Records for this task below:

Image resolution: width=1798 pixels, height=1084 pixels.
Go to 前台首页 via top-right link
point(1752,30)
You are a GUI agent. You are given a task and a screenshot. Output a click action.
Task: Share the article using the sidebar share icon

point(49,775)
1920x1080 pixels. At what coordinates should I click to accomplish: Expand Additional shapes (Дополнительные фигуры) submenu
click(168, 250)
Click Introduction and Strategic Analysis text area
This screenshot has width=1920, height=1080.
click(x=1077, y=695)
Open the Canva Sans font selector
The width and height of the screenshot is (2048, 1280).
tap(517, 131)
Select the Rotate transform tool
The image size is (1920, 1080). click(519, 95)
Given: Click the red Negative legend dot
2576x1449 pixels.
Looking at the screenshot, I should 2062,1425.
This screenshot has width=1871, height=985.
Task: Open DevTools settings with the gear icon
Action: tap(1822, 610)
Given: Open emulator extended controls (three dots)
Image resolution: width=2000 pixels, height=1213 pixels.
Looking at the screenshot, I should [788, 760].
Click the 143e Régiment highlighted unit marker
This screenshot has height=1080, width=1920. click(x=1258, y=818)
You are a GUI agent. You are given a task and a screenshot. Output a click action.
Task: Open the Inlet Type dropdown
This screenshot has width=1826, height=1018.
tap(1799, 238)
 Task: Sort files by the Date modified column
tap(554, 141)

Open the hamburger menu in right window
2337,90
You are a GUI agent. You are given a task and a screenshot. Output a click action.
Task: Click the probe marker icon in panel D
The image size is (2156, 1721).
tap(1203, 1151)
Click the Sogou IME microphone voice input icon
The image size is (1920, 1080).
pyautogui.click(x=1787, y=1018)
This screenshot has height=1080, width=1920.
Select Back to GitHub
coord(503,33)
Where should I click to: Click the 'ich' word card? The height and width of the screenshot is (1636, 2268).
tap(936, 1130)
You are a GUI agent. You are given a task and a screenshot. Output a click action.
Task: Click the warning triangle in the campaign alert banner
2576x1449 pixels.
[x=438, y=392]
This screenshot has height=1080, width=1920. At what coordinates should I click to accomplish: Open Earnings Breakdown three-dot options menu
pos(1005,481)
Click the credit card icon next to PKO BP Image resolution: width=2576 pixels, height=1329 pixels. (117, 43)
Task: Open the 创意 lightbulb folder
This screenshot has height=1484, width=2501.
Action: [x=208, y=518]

End of Records for this task.

Problem details. Retype the whole of the material word for word.

Worked solution.
Image resolution: width=1798 pixels, height=1084 pixels.
Go to 前台首页 via top-right link
point(1752,30)
You are a GUI agent. You are given a task and a screenshot. Output a click action.
Task: Share the article using the sidebar share icon

point(49,775)
1920x1080 pixels. At what coordinates should I click to accomplish: Expand Additional shapes (Дополнительные фигуры) submenu
click(168, 250)
Click Introduction and Strategic Analysis text area
This screenshot has width=1920, height=1080.
click(x=1077, y=695)
Open the Canva Sans font selector
The width and height of the screenshot is (2048, 1280).
tap(517, 131)
Select the Rotate transform tool
The image size is (1920, 1080). click(519, 95)
Given: Click the red Negative legend dot
2576x1449 pixels.
Looking at the screenshot, I should 2062,1425.
This screenshot has width=1871, height=985.
Task: Open DevTools settings with the gear icon
Action: tap(1822, 610)
Given: Open emulator extended controls (three dots)
Image resolution: width=2000 pixels, height=1213 pixels.
Looking at the screenshot, I should [788, 760].
Click the 143e Régiment highlighted unit marker
This screenshot has height=1080, width=1920. click(x=1258, y=818)
You are a GUI agent. You are given a task and a screenshot. Output a click action.
Task: Open the Inlet Type dropdown
This screenshot has width=1826, height=1018.
tap(1799, 238)
 Task: Sort files by the Date modified column
tap(554, 141)

Open the hamburger menu in right window
2337,90
You are a GUI agent. You are given a task and a screenshot. Output a click action.
Task: Click the probe marker icon in panel D
The image size is (2156, 1721).
tap(1203, 1151)
Click the Sogou IME microphone voice input icon
The image size is (1920, 1080).
pyautogui.click(x=1787, y=1018)
This screenshot has height=1080, width=1920.
Select Back to GitHub
coord(503,33)
Where should I click to: Click the 'ich' word card? The height and width of the screenshot is (1636, 2268).
tap(936, 1130)
You are a GUI agent. You are given a task and a screenshot. Output a click action.
Task: Click the warning triangle in the campaign alert banner
2576x1449 pixels.
[x=438, y=392]
This screenshot has height=1080, width=1920. At what coordinates should I click to accomplish: Open Earnings Breakdown three-dot options menu
pos(1005,481)
Click the credit card icon next to PKO BP Image resolution: width=2576 pixels, height=1329 pixels. (117, 43)
Task: Open the 创意 lightbulb folder
This screenshot has height=1484, width=2501.
Action: [x=208, y=518]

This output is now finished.